AquilaMoE: Efficient Training for MoE Models with Scale-Up and Scale-Out Strategies

Bo-Wen Zhang,Liangdong Wang,Ye Yuan,Jijie Li,Shuhao Gu,Mengdi Zhao,Xinya Wu,Guang Liu,Chengwei Wu,Hanyu Zhao,Li Du,Yiming Ju,Quanyue Ma,Yulong Ao,Yingli Zhao,Songhe Zhu,Zhou Cao,Dong Liang,Yonghua Lin,Ming Zhang,Shunfei Wang,Yanxin Zhou,Min Ye,Xuekai Chen,Xinyang Yu,Xiangjun Huang,Jian Yang
2024-08-13
Abstract:In recent years, with the rapid application of large language models across various fields, the scale of these models has gradually increased, and the resources required for their pre-training have grown exponentially. Training an LLM from scratch will cost a lot of computation resources while scaling up from a smaller model is a more efficient approach and has thus attracted significant attention. In this paper, we present AquilaMoE, a cutting-edge bilingual 8*16B Mixture of Experts (MoE) language model that has 8 experts with 16 billion parameters each and is developed using an innovative training methodology called EfficientScale. This approach optimizes performance while minimizing data requirements through a two-stage process. The first stage, termed Scale-Up, initializes the larger model with weights from a pre-trained smaller model, enabling substantial knowledge transfer and continuous pretraining with significantly less data. The second stage, Scale-Out, uses a pre-trained dense model to initialize the MoE experts, further enhancing knowledge transfer and performance. Extensive validation experiments on 1.8B and 7B models compared various initialization schemes, achieving models that maintain and reduce loss during continuous pretraining. Utilizing the optimal scheme, we successfully trained a 16B model and subsequently the 8*16B AquilaMoE model, demonstrating significant improvements in performance and training efficiency.

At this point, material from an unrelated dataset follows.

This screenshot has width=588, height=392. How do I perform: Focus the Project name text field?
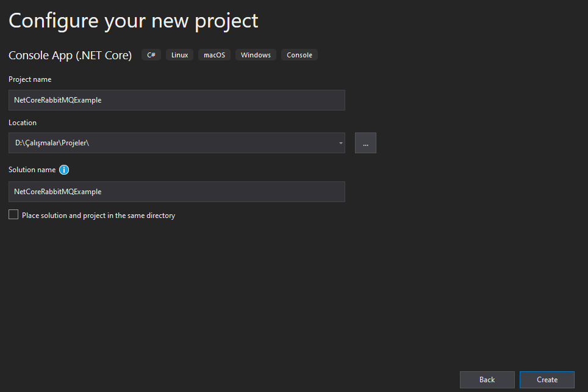click(177, 100)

Computation and Language,Artificial Intelligence
What problem does this paper attempt to address?
The paper primarily addresses several key issues in large-scale language model training: 1. **Resource Consumption**: With the widespread application of large language models in various fields, the model size is gradually increasing, and the resources required for pre-training are growing exponentially. Training a large language model from scratch requires a significant amount of computational resources, whereas expanding from a smaller model is more efficient. 2. **Data Requirements and Computational Costs**: Training large-scale models (including Mixture of Experts (MoE) architectures) faces resource-intensive challenges in data collection and processing, as well as high time and computational costs. Traditional training methods require a large amount of data, which is not only time-consuming but also demands high hardware specifications, making it difficult for resource-limited institutions to achieve. 3. **Training Efficiency and Performance Optimization**: Training large-scale models from scratch can take weeks or even months, delaying the experimentation and iteration process. Additionally, improper initialization or inefficient training strategies can lead to poor model performance, resulting in resource wastage. To address the above issues, the paper proposes AquilaMoE, a bilingual 8*16B Mixture of Experts (MoE) language model constructed using an innovative training method called EfficientScale. EfficientScale optimizes model performance and minimizes data requirements through a two-stage process: - **Scale-Up Stage**: Utilizes the weights of a smaller pre-trained model to initialize a larger model, thereby achieving knowledge transfer and performing continuous pre-training with significantly less data. - **Scale-Out Stage**: Uses the pre-trained dense model to initialize MoE experts, further enhancing knowledge transfer and performance. Through these methods, the researchers successfully trained a model with 16B parameters, followed by training the 8*16B parameter AquilaMoE model, achieving significant improvements in both model performance and training efficiency.